"It's an expensive solution, but the solution is training," says the private practice cardiologist who practices at MemorialCare's Orange Coast Memorial Medical Center in Fountain Valley, Calif. "Front-load the system with people."
What that means is an organization should provide lots of up-front training of the medical staff in the use of the software before the go-live.
Then, make sure there are enough super users - trained clinicians and support staff - on duty during go-live so physicians and nurses know that help is no more than five minutes away.
"That makes a huge difference," Schiff says. Once a physician gets too frustrated during the early days of using EHRs, they may not fully accept the technology and become a meaningful user, he contends.
MemorialCare medical staff is mandating physicians attend eight hours of training before go-live to maintain their privileges at the hospitals. Some physicians will strongly object and the response must be, "That's fine, but you'll no longer be on staff at this hospital," Schiff says. So far, very few physicians have left; Schiff believes one or two may have left because they were within six months of retirement.
But when physicians first start using EHRs in a real-world environment, they don't remember everything from the training classes. With enough super-users on hand, physicians can get issues resolved quickly and the super users can show them early benefits of the technology, such as how an EHR can speed the generation and completion of orders.
Schiff also advocates strong physician representation when selecting, designing and implementing an EHR. He co-chaired a clinical design advisory group at MemorialCare that included about 15 physicians. The more physicians involved during this period translates into more physician champions an organization will have from the start.
But when it comes to implementing an EHR at a physician practice, Schiff advises a slower approach. His private practice automated records six years ago, bringing physicians live one at a time.
The result was only a minor drop in revenue, almost a blip, instead of a substantial disruption by doing a big bang go-live. "It took each doctor two months to get really comfortable with the system," he recalls.
Schiff uses the Dragon speech recognition software of Burlington, Mass.-based Nuance Communications in his practice. He strongly advises hospitals to adopt such technology when putting in an EHR. MemorialCare now is piloting the software at one hospital.

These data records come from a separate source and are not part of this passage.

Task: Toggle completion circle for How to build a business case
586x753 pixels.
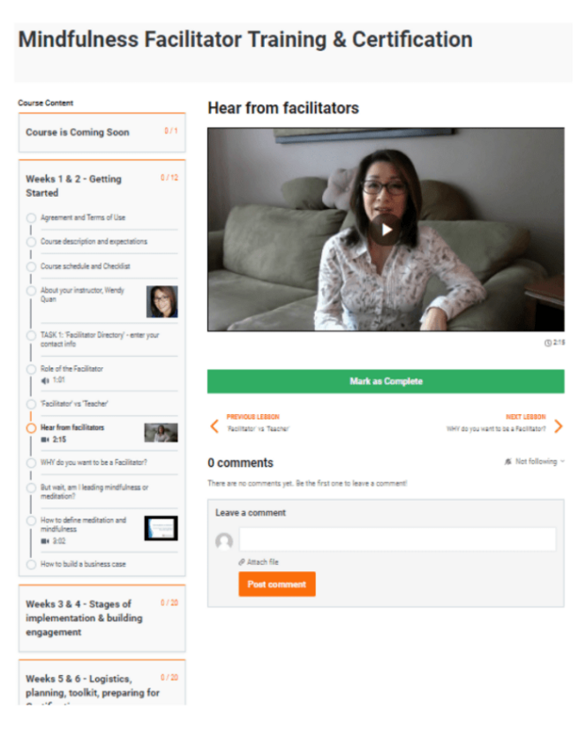Action: point(31,564)
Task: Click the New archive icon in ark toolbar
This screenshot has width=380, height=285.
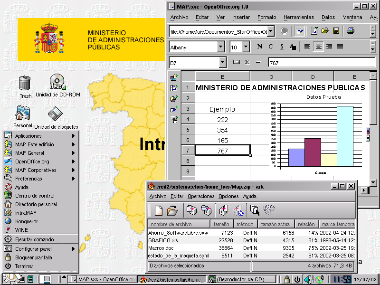Action: tap(159, 209)
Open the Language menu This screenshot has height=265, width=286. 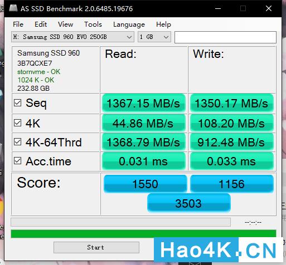(x=129, y=24)
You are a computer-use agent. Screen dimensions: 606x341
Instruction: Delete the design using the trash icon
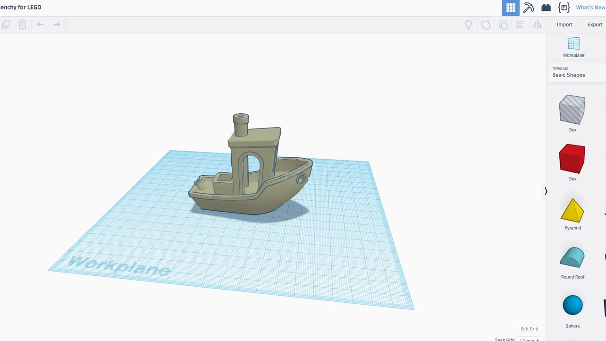click(x=22, y=24)
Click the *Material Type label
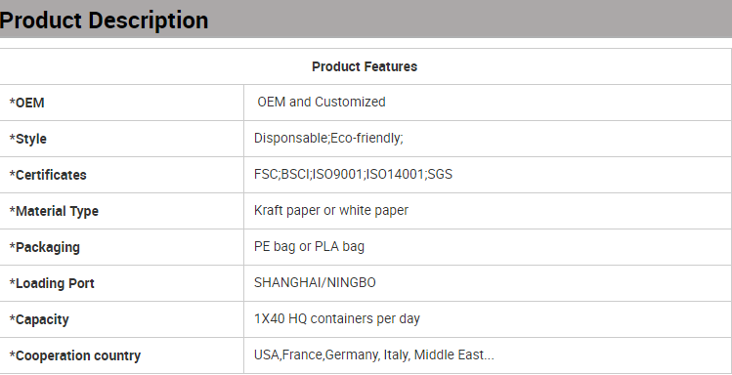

Schiff has seen anecdotal evidence that speech recognition software speeds physician acceptance of EHRs. "Doctors want to express their thoughts in the chart, but by the time I type two sentences I already have a headache and haven't yet said anything."
With speech recognition, he can chart in real-time with the patient participating, then give the patient a printed document that includes such information as a medication list, problem list, and last stress test and cholesterol level. "When I'm finished with my 12 to 14 patients in the morning, I shut my laptop and I'm done."